TCP Datagram Reassembly

pcapkit.foundation.reassembly.tcp contains Reassembly only, which reconstructs fragmented TCP packets back to origin.

class pcapkit.foundation.reassembly.tcp.TCP(*, strict=True, store=True)[source]

Bases: ReassemblyBase[Packet, Datagram, tuple[_AT, int, _AT, int], Buffer]

Reassembly for TCP payload.

Parameters:
  • strict (bool) – if return all datagrams (including those not implemented) when submit

  • store (bool) – if store reassembled datagram in memory, i.e., self._dtgram (if not, datagram will be discarded after callback)

Example

>>> from pcapkit.foundation.reassembly import TCP
# Initialise instance:
>>> tcp_reassembly = TCP()
# Call reassembly:
>>> tcp_reassembly(packet_dict)
# Fetch result:
>>> result = tcp_reassembly.datagram
reassembly(info)[source]

Reassembly procedure.

Parameters:

info (Packet) – info dict of packets to be reassembled

Return type:

None

submit(buf, *, bufid)[source]

Submit reassembled payload.

Parameters:
Return type:

list[Datagram]

Returns:

Reassembled packets.

__protocol_name__: str = 'TCP'

Protocol name of current reassembly object.

__protocol_type__(file=None, length=None, **kwargs): Type[Protocol] = <class 'pcapkit.protocols.transport.tcp.TCP'>

Protocol of current reassembly object.

Algorithm

See also

This algorithm is an adaptation of the algorithm described in RFC 815.

Attribute

Definition

DSN

Data Sequence Number

ACK

TCP Acknowledgement

SYN

TCP Synchronisation Flag

FIN

TCP Finish Flag

RST

TCP Reset Connection Flag

BUFID

Buffer Identifier

HDL

Hole Discriptor List

ISN

Initial Sequence Number

src

source IP

dst

destination IP

srcport

source TCP port

dstport

destination TCP port

DO {
   BUFID <- src|dst|srcport|dstport|ACK;
   IF (SYN is true) {
      IF (buffer with BUFID is allocated) {
         flush all reassembly for this BUFID;
         submit datagram to next step;
      }
   }

   IF (no buffer with BUFID is allocated) {
      allocate reassembly resources with BUFID;
      ISN <- DSN;
      put data from fragment into data buffer with BUFID
         [from octet fragment.first to octet fragment.last];
      update HDL;
   }

   IF (FIN is true or RST is true) {
      submit datagram to next step;
      free all reassembly resources for this BUFID;
      BREAK.
   }
} give up until (next fragment);

update HDL: {
   DO {
      select the next hole descriptor from HDL;

      IF (fragment.first >= hole.first) CONTINUE.
      IF (fragment.last <= hole.first) CONTINUE.
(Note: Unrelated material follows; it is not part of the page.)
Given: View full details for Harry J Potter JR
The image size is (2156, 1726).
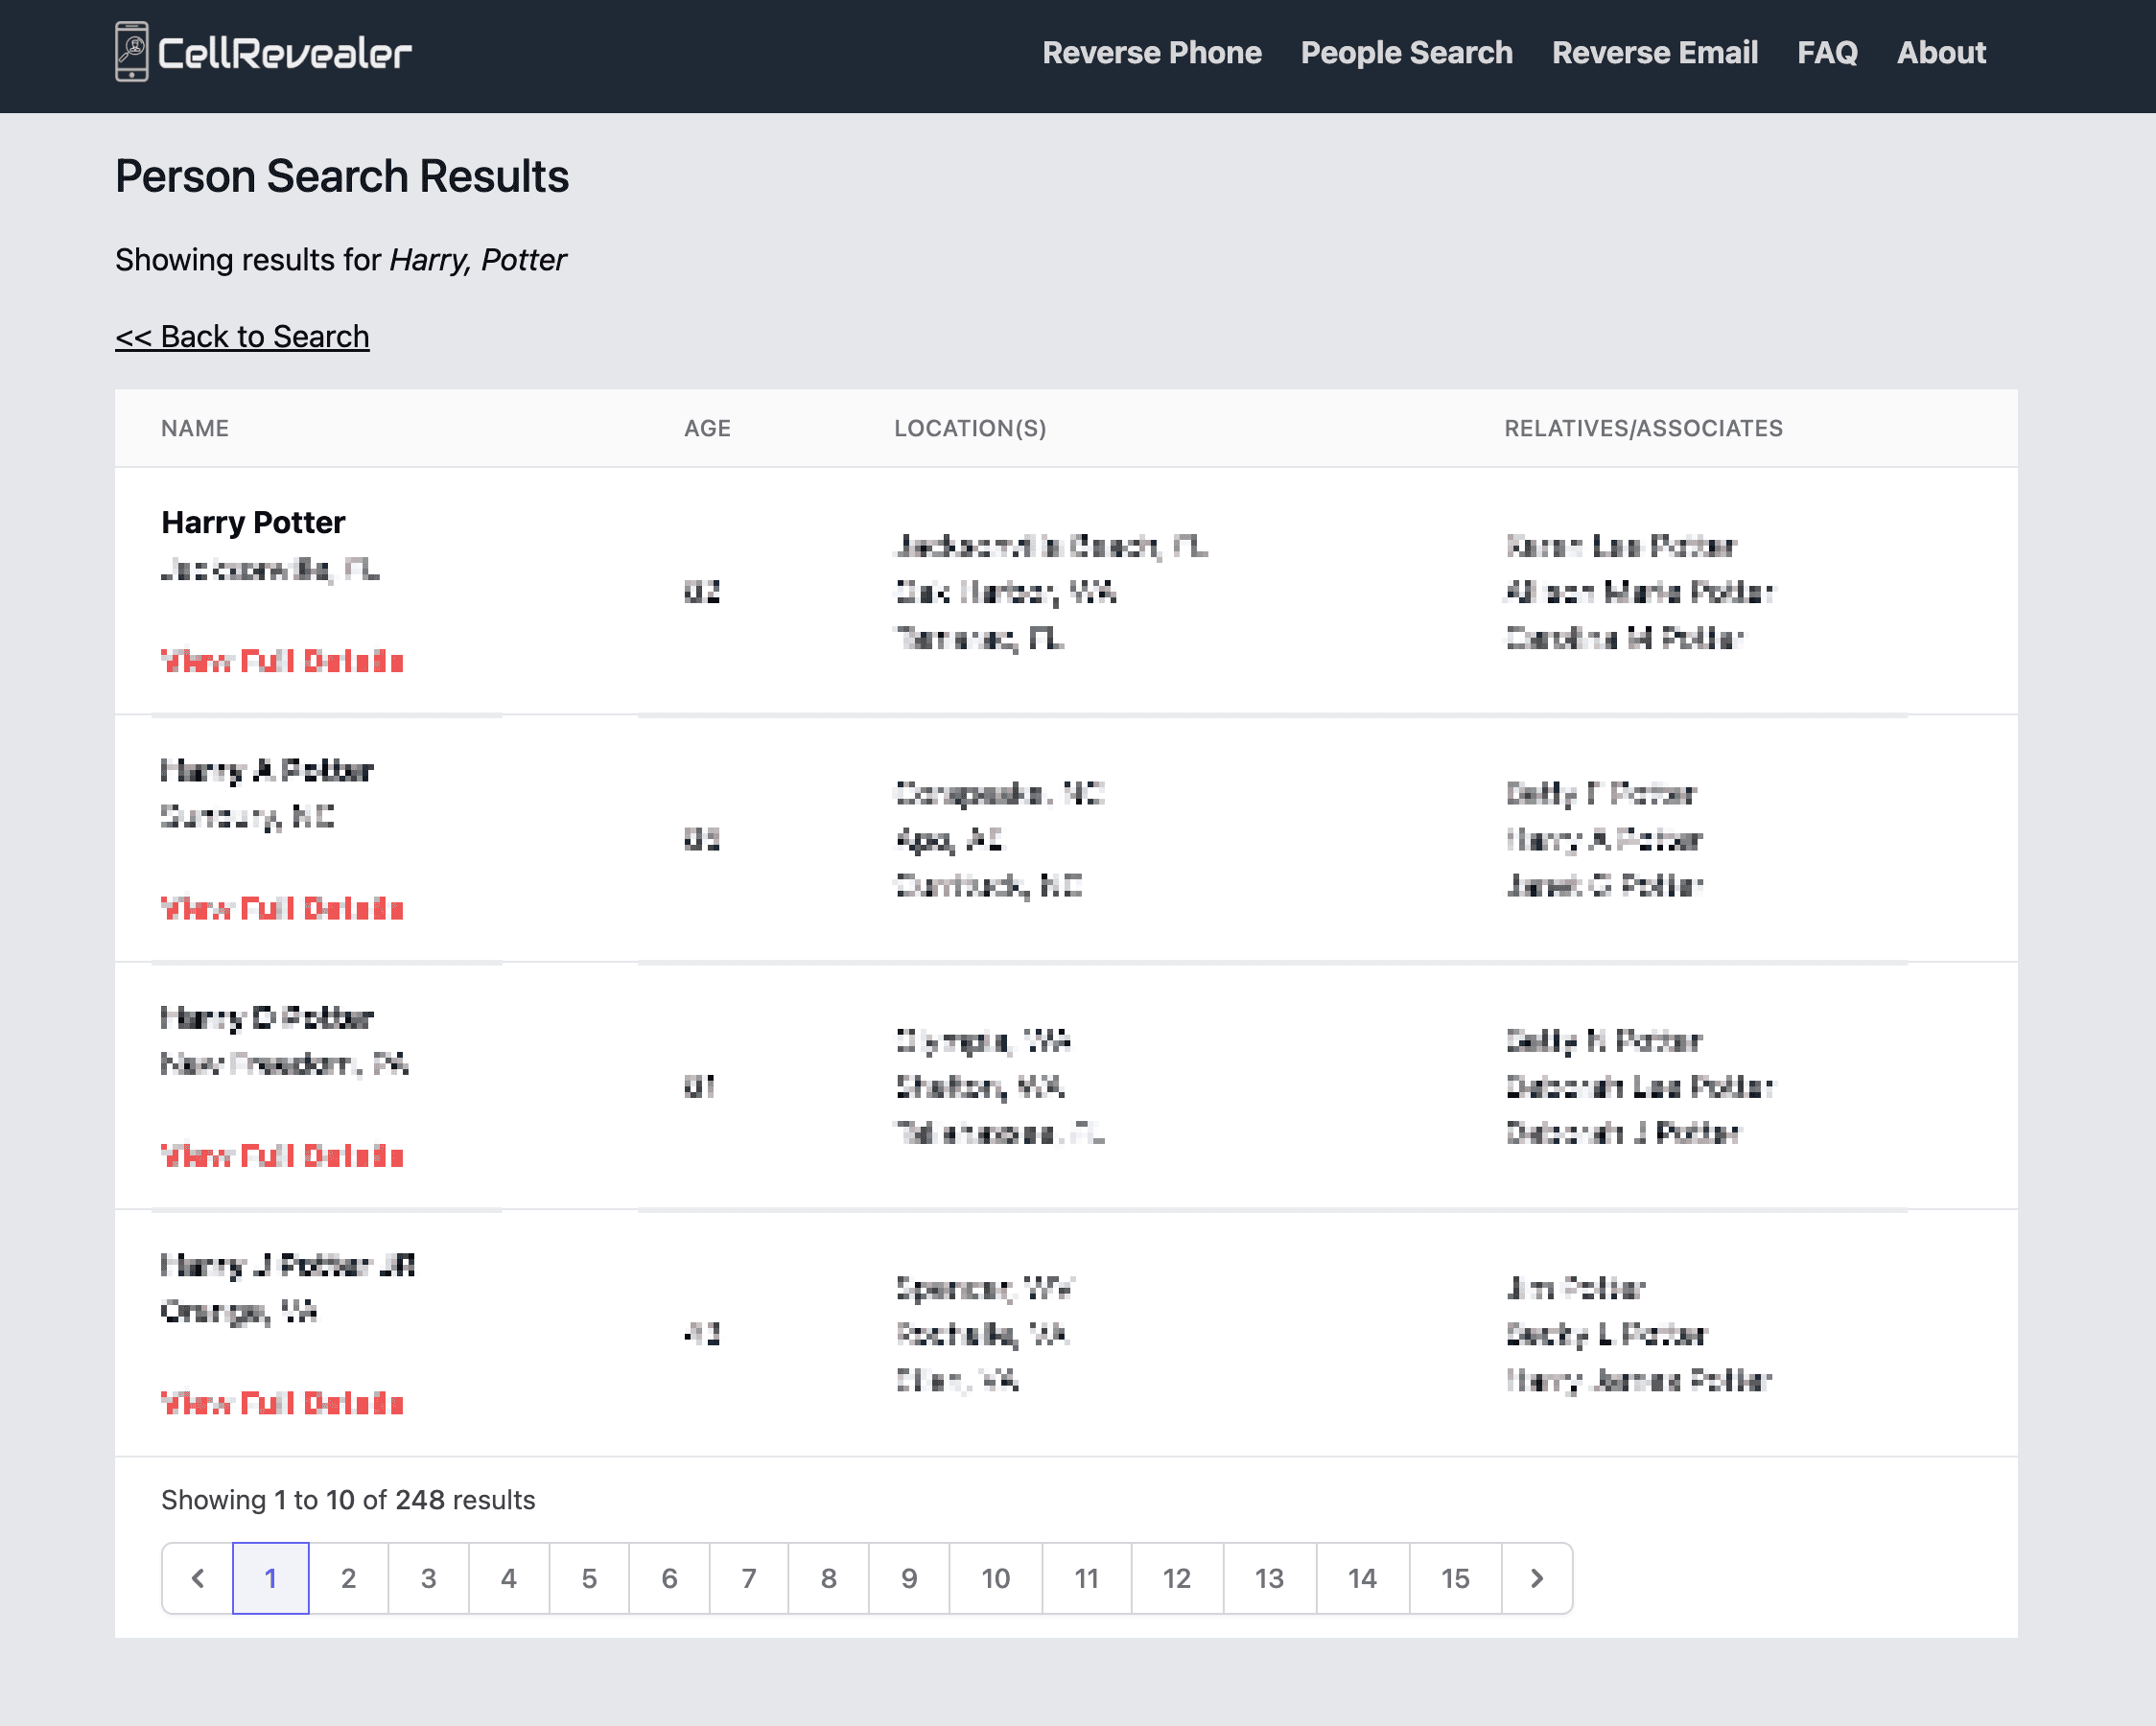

      delete the current entry from HDL;

      IF (fragment.first >= hole.first) {
         create new entry "new_hole" in HDL;
         new_hole.first <- hole.first;
         new_hole.last <- fragment.first - 1;
         BREAK.
      }

      IF (fragment.last <= hole.last) {
         create new entry "new_hole" in HDL;
         new_hole.first <- fragment.last + 1;
         new_hole.last <- hole.last;
         BREAK.
      }
   } give up until (no entry from HDL)
}

The following algorithm implement is based on IP Datagram Reassembly Algorithm introduced in RFC 815. It described an algorithm dealing with RCVBT (fragment received bit table) appeared in RFC 791. And here is the process:

  1. Select the next hole descriptor from the hole descriptor list. If there are no more entries, go to step eight.

  2. If fragment.first is greater than hole.last, go to step one.

  3. If fragment.last is less than hole.first, go to step one.

  4. Delete the current entry from the hole descriptor list.

  5. If fragment.first is greater than hole.first, then create a new hole descriptor new_hole with new_hole.first equal to hole.first, and new_hole.last equal to fragment.first minus one (-1).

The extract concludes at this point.